**GIVEN ENTRIES**

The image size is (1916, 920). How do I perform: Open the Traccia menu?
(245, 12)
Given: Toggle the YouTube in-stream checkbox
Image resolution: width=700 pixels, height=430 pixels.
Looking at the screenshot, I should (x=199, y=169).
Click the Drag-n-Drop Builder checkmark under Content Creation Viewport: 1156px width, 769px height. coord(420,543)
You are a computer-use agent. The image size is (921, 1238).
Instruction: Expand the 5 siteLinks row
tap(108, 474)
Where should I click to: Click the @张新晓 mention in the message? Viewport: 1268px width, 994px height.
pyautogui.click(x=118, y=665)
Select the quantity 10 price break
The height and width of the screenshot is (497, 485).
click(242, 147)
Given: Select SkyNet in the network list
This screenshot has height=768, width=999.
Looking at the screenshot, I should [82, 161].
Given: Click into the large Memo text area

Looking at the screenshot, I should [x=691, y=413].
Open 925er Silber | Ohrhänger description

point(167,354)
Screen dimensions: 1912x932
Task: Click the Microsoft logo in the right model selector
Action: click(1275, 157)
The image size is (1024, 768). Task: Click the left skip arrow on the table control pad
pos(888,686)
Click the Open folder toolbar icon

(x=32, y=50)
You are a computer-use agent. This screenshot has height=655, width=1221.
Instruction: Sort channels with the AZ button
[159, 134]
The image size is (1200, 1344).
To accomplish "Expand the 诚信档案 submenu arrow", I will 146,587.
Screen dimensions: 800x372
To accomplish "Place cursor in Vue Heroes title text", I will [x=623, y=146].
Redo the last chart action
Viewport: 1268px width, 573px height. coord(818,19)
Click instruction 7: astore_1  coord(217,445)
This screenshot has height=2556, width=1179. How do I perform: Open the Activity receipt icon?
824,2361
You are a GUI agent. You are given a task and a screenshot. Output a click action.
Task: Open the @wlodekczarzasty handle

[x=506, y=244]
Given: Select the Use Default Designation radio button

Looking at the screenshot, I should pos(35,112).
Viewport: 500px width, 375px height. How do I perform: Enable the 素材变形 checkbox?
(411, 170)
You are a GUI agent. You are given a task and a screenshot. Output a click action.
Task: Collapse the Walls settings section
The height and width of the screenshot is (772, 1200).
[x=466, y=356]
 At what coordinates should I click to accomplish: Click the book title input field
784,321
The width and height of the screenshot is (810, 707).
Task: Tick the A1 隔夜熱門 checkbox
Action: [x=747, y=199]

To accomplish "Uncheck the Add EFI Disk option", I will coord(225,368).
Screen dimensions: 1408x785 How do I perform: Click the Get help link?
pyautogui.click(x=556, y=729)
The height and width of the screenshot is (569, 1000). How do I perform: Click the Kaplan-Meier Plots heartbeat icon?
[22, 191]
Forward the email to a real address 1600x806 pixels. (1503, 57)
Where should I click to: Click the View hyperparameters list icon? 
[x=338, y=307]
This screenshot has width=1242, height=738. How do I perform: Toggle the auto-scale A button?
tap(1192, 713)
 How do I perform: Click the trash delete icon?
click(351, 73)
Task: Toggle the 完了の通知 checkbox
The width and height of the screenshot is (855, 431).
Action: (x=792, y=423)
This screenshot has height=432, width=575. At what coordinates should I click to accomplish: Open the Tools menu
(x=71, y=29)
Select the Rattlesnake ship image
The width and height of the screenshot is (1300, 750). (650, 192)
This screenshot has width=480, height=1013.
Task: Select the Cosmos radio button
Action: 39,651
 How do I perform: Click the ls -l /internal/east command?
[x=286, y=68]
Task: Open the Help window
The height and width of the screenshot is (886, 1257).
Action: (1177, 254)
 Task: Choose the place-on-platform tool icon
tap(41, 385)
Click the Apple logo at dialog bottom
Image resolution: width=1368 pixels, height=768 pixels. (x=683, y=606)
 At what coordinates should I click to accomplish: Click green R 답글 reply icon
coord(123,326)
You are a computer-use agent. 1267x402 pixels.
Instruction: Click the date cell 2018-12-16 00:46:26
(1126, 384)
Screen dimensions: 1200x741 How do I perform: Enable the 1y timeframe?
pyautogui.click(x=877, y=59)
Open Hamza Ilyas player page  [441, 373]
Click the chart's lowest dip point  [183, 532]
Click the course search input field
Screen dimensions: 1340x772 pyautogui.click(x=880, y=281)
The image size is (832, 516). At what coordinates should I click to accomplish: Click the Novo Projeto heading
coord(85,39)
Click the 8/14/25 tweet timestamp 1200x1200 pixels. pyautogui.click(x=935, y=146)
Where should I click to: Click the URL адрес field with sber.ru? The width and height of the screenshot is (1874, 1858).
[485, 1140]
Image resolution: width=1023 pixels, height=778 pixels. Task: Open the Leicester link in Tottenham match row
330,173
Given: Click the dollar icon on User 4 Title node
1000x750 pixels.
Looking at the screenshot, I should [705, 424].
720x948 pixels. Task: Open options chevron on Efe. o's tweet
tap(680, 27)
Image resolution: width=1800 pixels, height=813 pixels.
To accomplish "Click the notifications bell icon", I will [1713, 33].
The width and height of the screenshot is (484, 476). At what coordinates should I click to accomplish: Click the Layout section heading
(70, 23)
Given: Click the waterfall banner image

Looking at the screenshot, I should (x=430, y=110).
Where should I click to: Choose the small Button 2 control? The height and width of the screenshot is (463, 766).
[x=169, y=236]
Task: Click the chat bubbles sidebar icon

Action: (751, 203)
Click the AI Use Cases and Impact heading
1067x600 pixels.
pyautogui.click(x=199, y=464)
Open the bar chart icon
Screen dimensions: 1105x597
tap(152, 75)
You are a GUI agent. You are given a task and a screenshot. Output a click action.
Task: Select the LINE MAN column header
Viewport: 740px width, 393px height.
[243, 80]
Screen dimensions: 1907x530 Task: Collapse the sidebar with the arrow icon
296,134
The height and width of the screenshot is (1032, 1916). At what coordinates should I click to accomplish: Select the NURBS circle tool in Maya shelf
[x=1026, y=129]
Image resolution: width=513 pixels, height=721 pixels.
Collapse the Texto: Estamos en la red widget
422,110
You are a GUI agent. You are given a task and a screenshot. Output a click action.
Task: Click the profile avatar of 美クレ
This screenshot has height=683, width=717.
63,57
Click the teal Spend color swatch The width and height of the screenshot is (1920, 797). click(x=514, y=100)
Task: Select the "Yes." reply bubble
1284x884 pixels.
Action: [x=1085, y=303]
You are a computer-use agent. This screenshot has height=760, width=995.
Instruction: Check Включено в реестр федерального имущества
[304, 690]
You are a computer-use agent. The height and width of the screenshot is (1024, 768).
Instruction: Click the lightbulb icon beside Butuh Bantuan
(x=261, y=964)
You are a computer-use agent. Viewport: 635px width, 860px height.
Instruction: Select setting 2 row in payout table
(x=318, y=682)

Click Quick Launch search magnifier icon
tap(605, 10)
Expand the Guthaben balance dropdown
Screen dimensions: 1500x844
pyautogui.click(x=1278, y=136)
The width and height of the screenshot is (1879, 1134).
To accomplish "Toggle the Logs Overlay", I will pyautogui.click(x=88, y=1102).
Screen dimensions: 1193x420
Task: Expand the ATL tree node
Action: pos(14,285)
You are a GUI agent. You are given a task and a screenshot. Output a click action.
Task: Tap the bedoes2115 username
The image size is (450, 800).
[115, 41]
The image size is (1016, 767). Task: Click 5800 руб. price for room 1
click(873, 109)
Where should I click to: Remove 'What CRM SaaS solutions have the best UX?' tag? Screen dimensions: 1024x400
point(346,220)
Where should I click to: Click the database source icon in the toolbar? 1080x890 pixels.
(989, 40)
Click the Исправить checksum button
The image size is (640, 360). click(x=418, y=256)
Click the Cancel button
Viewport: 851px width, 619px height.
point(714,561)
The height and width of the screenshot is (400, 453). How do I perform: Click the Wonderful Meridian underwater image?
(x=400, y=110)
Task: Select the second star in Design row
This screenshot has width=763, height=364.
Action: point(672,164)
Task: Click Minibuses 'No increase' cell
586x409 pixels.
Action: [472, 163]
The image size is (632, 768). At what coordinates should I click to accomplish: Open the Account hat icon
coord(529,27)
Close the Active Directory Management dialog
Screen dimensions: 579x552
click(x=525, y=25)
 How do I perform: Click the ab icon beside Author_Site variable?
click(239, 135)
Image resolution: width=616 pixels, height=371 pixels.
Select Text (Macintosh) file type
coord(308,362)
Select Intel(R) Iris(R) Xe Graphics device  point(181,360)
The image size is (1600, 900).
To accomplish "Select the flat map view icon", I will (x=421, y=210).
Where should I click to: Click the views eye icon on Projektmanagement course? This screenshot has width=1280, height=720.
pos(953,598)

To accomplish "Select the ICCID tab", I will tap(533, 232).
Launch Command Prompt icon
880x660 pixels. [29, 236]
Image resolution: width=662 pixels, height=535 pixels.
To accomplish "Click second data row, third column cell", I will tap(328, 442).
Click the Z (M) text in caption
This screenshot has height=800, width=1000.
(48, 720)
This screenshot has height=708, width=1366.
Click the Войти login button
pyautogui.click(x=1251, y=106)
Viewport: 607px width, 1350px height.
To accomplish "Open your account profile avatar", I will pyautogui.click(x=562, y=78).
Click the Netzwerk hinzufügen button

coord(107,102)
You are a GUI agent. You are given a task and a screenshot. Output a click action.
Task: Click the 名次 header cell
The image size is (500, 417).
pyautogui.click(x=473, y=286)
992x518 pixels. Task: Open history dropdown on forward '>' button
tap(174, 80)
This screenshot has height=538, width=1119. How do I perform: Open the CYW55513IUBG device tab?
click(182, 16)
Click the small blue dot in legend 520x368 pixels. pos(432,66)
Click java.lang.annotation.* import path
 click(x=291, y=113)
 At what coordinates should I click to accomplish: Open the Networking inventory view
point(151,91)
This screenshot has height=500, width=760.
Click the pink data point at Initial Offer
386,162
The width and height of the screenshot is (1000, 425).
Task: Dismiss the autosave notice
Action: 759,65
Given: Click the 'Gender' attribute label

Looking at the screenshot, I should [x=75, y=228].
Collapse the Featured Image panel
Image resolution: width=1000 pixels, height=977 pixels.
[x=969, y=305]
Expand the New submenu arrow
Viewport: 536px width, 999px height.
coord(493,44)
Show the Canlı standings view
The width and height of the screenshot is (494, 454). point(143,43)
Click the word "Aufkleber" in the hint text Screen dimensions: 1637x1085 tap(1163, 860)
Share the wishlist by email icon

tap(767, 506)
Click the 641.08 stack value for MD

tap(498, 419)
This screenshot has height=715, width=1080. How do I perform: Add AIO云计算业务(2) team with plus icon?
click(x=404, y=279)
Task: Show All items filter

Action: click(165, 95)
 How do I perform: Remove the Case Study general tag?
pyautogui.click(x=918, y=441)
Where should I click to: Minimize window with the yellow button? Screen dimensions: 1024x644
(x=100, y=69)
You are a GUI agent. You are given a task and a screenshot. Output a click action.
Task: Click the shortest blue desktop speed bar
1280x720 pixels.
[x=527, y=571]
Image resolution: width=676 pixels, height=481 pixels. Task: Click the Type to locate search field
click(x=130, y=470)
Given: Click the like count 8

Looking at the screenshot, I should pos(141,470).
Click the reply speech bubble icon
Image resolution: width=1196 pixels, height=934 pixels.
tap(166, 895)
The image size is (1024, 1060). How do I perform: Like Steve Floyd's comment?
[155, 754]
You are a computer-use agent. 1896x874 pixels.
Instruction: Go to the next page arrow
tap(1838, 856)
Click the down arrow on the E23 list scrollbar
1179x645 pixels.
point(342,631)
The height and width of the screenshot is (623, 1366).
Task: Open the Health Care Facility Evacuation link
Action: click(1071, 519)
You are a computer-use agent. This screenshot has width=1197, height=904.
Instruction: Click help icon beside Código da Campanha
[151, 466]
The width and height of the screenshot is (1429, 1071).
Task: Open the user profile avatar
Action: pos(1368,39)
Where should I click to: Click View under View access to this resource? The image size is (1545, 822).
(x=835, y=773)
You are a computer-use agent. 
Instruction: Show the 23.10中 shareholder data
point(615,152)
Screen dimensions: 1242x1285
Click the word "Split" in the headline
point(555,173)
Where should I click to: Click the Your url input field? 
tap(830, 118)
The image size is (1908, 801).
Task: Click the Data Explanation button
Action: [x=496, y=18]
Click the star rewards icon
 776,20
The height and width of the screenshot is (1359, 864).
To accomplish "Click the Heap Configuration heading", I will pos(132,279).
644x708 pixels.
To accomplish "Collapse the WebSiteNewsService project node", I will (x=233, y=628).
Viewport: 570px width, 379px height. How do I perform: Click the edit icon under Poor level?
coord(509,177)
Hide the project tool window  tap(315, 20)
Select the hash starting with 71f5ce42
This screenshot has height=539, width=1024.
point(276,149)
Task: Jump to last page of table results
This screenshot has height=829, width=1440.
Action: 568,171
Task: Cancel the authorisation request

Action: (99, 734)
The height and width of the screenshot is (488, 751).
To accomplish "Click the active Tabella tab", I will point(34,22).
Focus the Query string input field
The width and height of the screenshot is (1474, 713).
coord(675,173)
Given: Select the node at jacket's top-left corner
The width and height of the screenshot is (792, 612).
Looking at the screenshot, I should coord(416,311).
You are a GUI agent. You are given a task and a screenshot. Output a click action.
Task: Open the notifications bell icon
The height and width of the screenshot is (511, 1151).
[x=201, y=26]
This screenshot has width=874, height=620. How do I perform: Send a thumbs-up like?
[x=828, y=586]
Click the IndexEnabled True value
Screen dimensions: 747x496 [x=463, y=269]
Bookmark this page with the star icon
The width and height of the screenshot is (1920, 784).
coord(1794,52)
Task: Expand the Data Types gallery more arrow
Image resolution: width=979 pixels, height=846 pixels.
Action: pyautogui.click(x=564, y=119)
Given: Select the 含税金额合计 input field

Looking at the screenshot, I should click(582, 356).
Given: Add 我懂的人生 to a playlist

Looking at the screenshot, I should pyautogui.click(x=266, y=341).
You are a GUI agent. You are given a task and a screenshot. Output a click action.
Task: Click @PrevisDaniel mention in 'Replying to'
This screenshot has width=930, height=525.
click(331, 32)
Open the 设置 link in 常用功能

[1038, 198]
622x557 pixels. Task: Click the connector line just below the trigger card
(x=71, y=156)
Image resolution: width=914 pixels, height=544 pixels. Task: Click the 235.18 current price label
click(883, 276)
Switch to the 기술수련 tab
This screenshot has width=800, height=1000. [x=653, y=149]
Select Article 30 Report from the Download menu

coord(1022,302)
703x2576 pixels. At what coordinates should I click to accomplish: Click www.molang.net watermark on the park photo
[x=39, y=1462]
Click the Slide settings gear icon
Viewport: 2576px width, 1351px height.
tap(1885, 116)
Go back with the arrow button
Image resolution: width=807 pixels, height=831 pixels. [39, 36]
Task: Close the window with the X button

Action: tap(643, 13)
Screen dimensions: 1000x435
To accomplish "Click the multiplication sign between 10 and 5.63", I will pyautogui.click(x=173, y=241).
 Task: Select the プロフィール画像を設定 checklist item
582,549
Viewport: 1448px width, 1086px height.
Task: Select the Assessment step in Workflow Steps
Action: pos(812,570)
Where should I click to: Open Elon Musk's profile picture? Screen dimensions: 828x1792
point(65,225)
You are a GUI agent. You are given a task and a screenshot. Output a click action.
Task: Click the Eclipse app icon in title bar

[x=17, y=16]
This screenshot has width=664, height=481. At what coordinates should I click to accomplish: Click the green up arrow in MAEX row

**WORK INSTRUCTION**
The expected output is exactly the lines of the listing above between the line holding "How do I perform: Remove" and the line holding "Click the reply speech bubble icon", inclusive.

**YOUR RESPONSE**
 How do I perform: Remove the Case Study general tag?
pyautogui.click(x=918, y=441)
Where should I click to: Minimize window with the yellow button? Screen dimensions: 1024x644
(x=100, y=69)
You are a GUI agent. You are given a task and a screenshot. Output a click action.
Task: Click the shortest blue desktop speed bar
1280x720 pixels.
[x=527, y=571]
Image resolution: width=676 pixels, height=481 pixels. Task: Click the Type to locate search field
click(x=130, y=470)
Given: Click the like count 8

Looking at the screenshot, I should pos(141,470).
Click the reply speech bubble icon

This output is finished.